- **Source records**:

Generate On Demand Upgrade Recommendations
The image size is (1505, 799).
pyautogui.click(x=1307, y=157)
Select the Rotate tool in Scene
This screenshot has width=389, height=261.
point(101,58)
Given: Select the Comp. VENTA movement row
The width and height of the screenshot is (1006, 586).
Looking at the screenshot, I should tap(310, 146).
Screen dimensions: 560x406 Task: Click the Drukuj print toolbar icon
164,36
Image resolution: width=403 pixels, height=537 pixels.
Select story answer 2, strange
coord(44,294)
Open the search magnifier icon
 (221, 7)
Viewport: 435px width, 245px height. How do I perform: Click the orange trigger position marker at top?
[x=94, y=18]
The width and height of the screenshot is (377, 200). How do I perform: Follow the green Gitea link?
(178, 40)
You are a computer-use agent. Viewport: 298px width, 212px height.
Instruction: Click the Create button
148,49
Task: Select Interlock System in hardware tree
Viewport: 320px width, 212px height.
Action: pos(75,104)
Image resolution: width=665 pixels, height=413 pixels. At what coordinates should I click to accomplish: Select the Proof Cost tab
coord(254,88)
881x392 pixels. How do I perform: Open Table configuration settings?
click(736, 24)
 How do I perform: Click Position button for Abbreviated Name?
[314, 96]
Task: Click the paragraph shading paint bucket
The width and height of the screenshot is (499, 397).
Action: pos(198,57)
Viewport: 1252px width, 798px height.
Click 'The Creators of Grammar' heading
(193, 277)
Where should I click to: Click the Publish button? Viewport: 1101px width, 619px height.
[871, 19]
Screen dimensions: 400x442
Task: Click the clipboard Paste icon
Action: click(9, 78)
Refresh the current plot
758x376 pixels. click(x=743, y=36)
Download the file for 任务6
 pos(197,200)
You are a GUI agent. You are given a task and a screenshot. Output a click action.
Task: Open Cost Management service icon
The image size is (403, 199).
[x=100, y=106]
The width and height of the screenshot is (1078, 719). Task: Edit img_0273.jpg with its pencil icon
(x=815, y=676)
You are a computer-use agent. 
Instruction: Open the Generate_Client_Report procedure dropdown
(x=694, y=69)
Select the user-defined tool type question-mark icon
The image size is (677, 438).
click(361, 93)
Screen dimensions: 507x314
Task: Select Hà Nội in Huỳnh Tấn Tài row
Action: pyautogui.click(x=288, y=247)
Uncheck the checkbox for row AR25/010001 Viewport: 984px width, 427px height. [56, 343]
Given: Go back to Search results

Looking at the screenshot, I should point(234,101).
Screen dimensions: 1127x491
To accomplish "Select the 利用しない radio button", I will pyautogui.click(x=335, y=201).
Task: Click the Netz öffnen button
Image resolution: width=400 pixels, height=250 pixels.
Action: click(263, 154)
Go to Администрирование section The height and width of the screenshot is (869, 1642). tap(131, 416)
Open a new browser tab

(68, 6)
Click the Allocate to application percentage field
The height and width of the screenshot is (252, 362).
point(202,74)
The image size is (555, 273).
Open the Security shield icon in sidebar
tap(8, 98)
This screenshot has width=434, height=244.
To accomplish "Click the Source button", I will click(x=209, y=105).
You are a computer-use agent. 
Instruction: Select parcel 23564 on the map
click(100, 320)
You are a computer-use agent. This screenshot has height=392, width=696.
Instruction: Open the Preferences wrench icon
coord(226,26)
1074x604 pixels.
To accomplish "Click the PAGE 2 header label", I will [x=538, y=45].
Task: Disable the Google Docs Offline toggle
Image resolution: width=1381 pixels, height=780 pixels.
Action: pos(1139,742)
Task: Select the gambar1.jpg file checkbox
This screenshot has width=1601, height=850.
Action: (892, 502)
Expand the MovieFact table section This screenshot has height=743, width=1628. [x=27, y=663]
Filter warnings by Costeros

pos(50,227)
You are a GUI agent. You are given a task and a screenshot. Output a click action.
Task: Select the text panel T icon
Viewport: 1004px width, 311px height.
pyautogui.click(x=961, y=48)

- **YOUR GOAL**: Transcribe exactly, starting at the line with "Task: Select the gambar1.jpg file checkbox" and continuing through the last line of the data above; leave out all earlier lines.

- **REPLY**:
Task: Select the gambar1.jpg file checkbox
This screenshot has width=1601, height=850.
Action: (892, 502)
Expand the MovieFact table section This screenshot has height=743, width=1628. [x=27, y=663]
Filter warnings by Costeros

pos(50,227)
You are a GUI agent. You are given a task and a screenshot. Output a click action.
Task: Select the text panel T icon
Viewport: 1004px width, 311px height.
pyautogui.click(x=961, y=48)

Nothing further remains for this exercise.